Autres limitations pratiques
Une telle approche se heurterait par ailleurs à certains obstacles pratiques :
En premier lieu, les méthodes ACV sont relativement lourdes (et complexes et coûteuses) à mettre en œuvre, donc se prêtent difficilement – telles que – à une mesure en continu de l’empreinte CO2
En second lieu – c’est là une difficulté importante –
- Le calcul, selon ces méthodes, nécessiterait que l’on fasse la somme des émissions réelles constatées de CO2 sur toutes les années antérieures à l’année du calcul
- Ceci impliquerait que l’on ait une connaissance (raisonnablement prouvable) des consommations et des conditions d’exploitation du bâtiment sur toutes ces années écoulées
- Or l’expérience montre que, en pratique, pour la plupart des actifs, on n’a pas une telle connaissance (et on peut supposer que ce sera encore le cas dans le futur)
Conclusion
Les méthodes ACV répondent donc à une question essentielle : quelle est l’empreinte carbone d’un projet sur son cycle de vie ?

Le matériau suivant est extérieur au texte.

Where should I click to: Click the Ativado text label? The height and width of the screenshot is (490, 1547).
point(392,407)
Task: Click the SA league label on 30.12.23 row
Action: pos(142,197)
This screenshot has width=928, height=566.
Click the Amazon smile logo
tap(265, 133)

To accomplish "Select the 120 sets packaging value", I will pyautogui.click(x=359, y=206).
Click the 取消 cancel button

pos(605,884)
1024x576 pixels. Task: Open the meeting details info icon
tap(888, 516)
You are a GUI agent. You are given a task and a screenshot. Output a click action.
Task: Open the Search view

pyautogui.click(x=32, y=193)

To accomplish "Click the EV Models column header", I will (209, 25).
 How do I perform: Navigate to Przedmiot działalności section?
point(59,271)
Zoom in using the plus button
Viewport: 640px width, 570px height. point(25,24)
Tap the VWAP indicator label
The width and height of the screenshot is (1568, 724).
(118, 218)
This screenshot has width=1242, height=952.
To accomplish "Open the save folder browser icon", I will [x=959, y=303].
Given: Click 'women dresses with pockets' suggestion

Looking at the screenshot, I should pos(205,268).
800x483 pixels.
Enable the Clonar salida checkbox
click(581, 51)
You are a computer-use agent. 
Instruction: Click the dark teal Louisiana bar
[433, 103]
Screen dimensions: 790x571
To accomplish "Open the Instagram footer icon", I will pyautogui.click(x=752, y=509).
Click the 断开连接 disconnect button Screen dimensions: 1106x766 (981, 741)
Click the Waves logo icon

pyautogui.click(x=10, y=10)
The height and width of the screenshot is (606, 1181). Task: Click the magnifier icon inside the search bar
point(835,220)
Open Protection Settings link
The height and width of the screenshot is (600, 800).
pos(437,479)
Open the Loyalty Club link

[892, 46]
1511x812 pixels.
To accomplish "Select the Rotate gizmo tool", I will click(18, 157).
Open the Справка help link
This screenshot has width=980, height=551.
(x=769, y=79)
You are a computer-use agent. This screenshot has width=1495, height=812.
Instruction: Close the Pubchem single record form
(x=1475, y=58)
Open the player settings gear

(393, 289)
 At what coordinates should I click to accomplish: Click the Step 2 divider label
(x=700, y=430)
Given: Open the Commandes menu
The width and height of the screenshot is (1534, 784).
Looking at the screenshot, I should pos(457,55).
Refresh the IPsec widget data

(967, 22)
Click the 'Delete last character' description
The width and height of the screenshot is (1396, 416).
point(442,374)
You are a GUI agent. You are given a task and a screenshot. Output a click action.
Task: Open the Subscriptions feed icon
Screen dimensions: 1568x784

Mais cette question n’est pas celle du pilotage carbone d’un parc immobilier existant.
Piloter suppose de pouvoir attribuer une performance carbone à un actif année après année, en intégrant à la fois son passé, son exploitation présente et les événements futurs conventionnellement associés à son cycle de vie.
C’est précisément cette question que nous avons cherché à résoudre avec ACES.
Dans le prochain article, nous verrons pourquoi CRREM, malgré son importance croissante dans l’immobilier, ne répond pas davantage à cette question.
[1] Ce dernier point est important, en particulier si l’on souhaite construire un indicateur qui « incite » les acteurs à arbitrer « dans le bon sens » les enjeux autour de la durée de vie des bâtiments : « est-ce que je restructure, ou est-ce que je démolis / reconstruis ? »
[2] Noter que LCBI distingue en fait carbone embarqué et carbone opérationnel, avec des métriques différentes ; mais cela ne produit pas encore nécessairement un indicateur unique permettant de piloter, année après année, la performance carbone intrinsèque d’un actif.